Consigne A
Présentez sous forme de liste concise le paragraphe du texte sur l’autogestion qui commence par « Si la notion d’autogestion est reprise », en conservant ses faits essentiels.
Consigne B
Donnez la suite du texte sur l’autogestion à partir de sa dernière phrase.
**** Texte fourni ****
La gauche découvre un nouveau gadget, l’extrême
gauche (du PCF à la Ligue communiste en passant par Lutte
ouvrière) réaffirme son opposition à cette
tentation petite-bourgeoise, l’ultra-gauche pleure la fin
de son monopole et cherche comment le recouvrer plus pur et plus
dur que jamais.
Il faut essayer de comprendre le soudain engouement pour ce mot
que ressassaient dans leur coin ceux qui se souvenaient des grands
ancêtres.
Si la notion d’autogestion est reprise par des « organisations
de masse » — nous verrons plus loin comment —
ce n’est pas qu’elles aient changé, ni sur le
fond ni sur la forme. Ce qui a changé, c’est le mouvement
ouvrier [1]. Nous ne voulons pourtant pas faire chorus avec ceux
qui découvrent enfin un mouvement combatif, car ce qui a
changé, ce ne sont pas les méthodes elles-mêmes,
mais le moment où elles sont employées ; c’est
aujourd’hui par rapport à hier. Ce qui est nouveau,
c’est tout à la fois la généralisation
de ces méthodes de lutte et l’écho qu’elles
rencontrent, c’est enfin la perte de leur originalité,
elles entrent dans la normalité.
C’est ce changement et lui seul qui amène les organisations
« semi-bureaucratiques » [2] à modifier leur
idéologie. De même que le capitalisme est obligé
de s’adapter, de se transformer, le syndicalisme semi-bureaucratique
se doit, pour ne pas perdre son influence, de suivre le changement
du mouvement ouvrier.
En résumé on peut dire que les idéologues
sont sans cesse obligés de chercher de nouvelles recettes
pour coller à un moment du mouvement ouvrier. Incapables
de comprendre ce qui est en marche, en mouvement, ils en sont réduits
à prendre de vieux slogans, de vieilles idées créées
par le mouvement à ses origines, et de les actualiser en
les tronquant. Ce qui est les dénaturer deux fois :
— En reprenant une idée émise par le mouvement
ouvrier à un moment donné de son développement,
ils (les idéologues) la font réapparaître alors
que le mouvement a évolué donc s’est transformé.
C’est donc une idée plaquée sur une réalité
autre, donc une idée fausse ;
— En donnant à cette idée un contenu «
inférieur » à celui qu’elle avait lors
de sa naissance, ils (les idéologues) la réduisent
à un miroir aux alouettes.
La concrétisation de cette thèse est bien la manipulation,
dont l’autogestion est l’objet en ce moment. Avant de
pouvoir aborder ce point particulier il faut rapidement essayer
de rappeler ce qu’était l’autogestion réclamée
originellement.
Créé par le développement du capitalisme,
le prolétariat ne peut en dépasser le niveau de développement.
**** Données ****
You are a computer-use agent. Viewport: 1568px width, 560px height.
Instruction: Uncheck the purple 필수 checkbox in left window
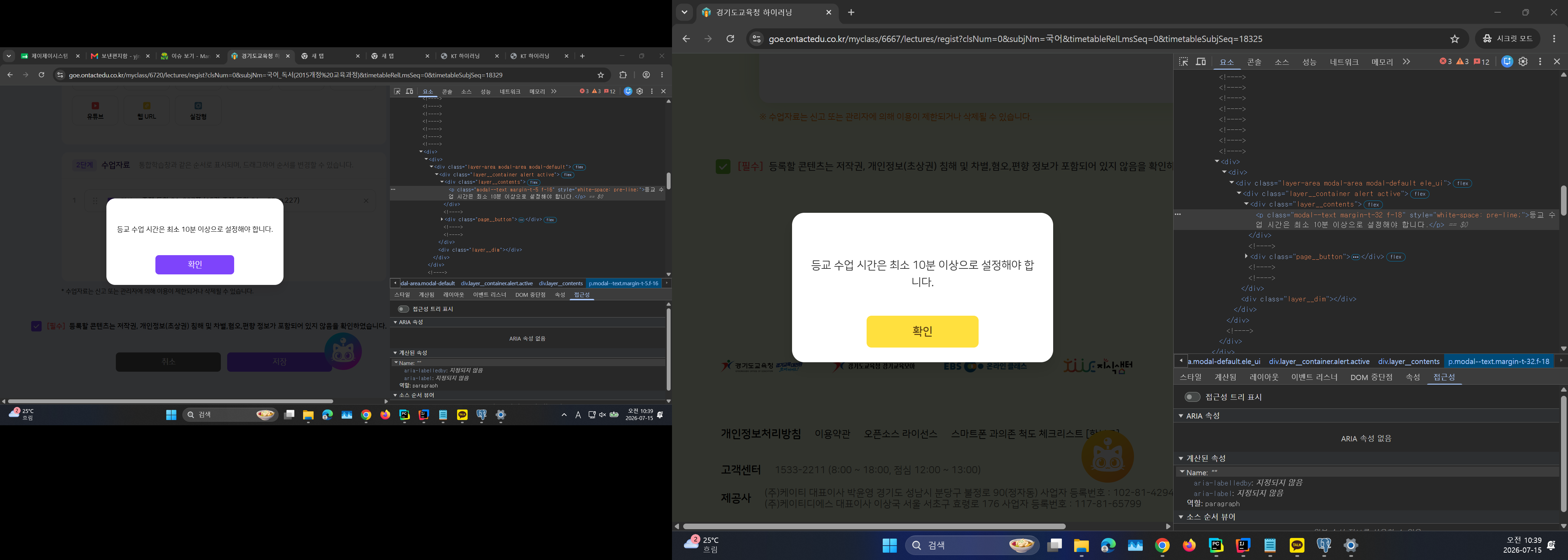coord(36,326)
****
Réponse rédigée A
- La reprise de la notion d’autogestion par des « organisations de masse » ne vient pas d’un changement de ces organisations, ni sur le fond ni sur la forme.
- C’est le mouvement ouvrier qui a changé.
- Les méthodes de lutte elles-mêmes sont restées les mêmes. Seul le moment de leur emploi a changé.
- La nouveauté tient à la généralisation de ces méthodes et à l’écho qu’elles rencontrent.
- Elle tient aussi à la perte de leur originalité : ces méthodes entrent dans la normalité.

Réponse rédigée B
Je m’explique. Si les idéologues et les révolutionnaires
peuvent par leur intellect imaginer une société future
et le chemin y menant, le prolétariat ne peut pas, de fait,
dépasser les problèmes auxquels il est obligé
de s’affronter concrètement.
Le prolétariat, lui-même en développement,
devait s’affronter à l’accumulation du capital
sous sa forme concrète : les usines. Issu de l’artisanat
et de la paysannerie, le prolétaire naissant devait assimiler,
comprendre son nouveau milieu. Toute revendication ne pouvait être
que quantitative et son expression révolutionnaire limitée
à ce nouveau cadre, l’usine. De même, alors,
le capital ne s’intéresse qu’à la mise
en valeur de la production. Du simple fait de cette convergence,
toute lutte ne peut tourner qu’autour du problème de
l’outil et de sa propriété.
Ce n’est que lorsque le capital aura achevé la mise
en place des lieux de production que deux problèmes se poseront
avec acuité : l’existence d’une force de travail
non employée et l’existence d’un secteur non
exploité.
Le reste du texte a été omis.